Suzy had been reading this blog, and was impressed with how dynamic and successful our names made us sound. Apparently, the names Elaine Gunn, Stephanie Wilson and Kaye Taylor bring to mind the following (I quote)…
“Elaine Gunn sounds like a murder mystery novelist who also does private eye work on the side, Stephanie Wilson sounds like the shoulder pad queen of day time soap operas and Kaye Taylor sounds like, well for some reason what came up was an Oscar winning costume mistress on the set of a Jane Austen adaptation movie – sorry about that one! Anyway, stars in the making from the names alone ;)”
So in true private-eye style investigative fashion, I promptly went off and did a bit of Googling to find a fabulous new (to me) term, “Nominative Determinism”. This was coined by New Scientist magazine around 1994 to describe the phenomenon of peoples’ lives and career choices being influenced by their names.
It all sounds a bit like codswallop, until you read up on the examples provided, most notably the research paper on incontinence in the British Journal of Urology, written by J.W Splatt and D. Weedon, or the Ayrshire history teacher whom my Dad reliably assures me was named Norman Conquest.
I’ve often wondered if my maiden name, Duff, has influenced my life at all. Certainly at high school I felt the bite of having an unfortunate surname. I was commonly known for my first four years there as “Duff’s little sister” – so not only was I without my own identity, but my second-hand persona actually stemmed from a word with negative connotations.
I’ve spent twenty or so years twitching uncomfortably when newly-pregnant women have been described as “up the duff” – not the most dignified use of my erstwhile surname – progressing to full-blown disgusted tuts of disapproval when colleagues or friends refer to “duff” information or “duff” items as being broken or somehow sub-standard. Honestly, how tactless…
If names are meant to influence the lives of their bearers, then maybe this perceived negativity around my surname had something to do with my aggressively (attempted) overachievement at school. I was never one to cope particularly well with failure, in fact when I received my higher results at 16 and saw to my horror two Cs nestling in between my A’s and B’s I spent the rest of the afternoon howling inconsolably on the sofa. It turned out some time afterwards that there had been a horrible mistake, and I’d actually achieved the straight A’s and B’s I’d expected (I fear I became a bit smug when that information came through…), but I do remember that afternoon as the blackest of adolescent holes from which there seemed to be no possible escape.
You never know, perhaps my pathological fear of failure and my incessant need to be perceived as over-performing, stem from an unconscious rebellion against the negative connotations of my name.
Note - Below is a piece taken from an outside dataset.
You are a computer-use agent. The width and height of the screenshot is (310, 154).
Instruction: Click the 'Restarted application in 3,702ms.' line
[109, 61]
Maybe I’ve been trying for years to prove to the world that I’m neither broken nor sub-standard, and that I’m most definitely not an example of nominative determinism.
That’s partly why, despite being a bit of a borderline feminist, I took my husband’s name when we got married. As Elaine Gunn, I feel quite comfortably that I’ve got nothing to prove, and it’s nice. And when the inevitable pitter-patter of tiny feet is heard, it’ll be comforting to know that my offspring won’t be doomed to spend their lives twitching uneasily as their names are used tactlessly.
Apart from anything else, the mere thought of being up the duff as Elaine Duff is torturous, and would almost certainly prove too much for my friends’ fragile self control. I don’t think I’d ever hear the end of it.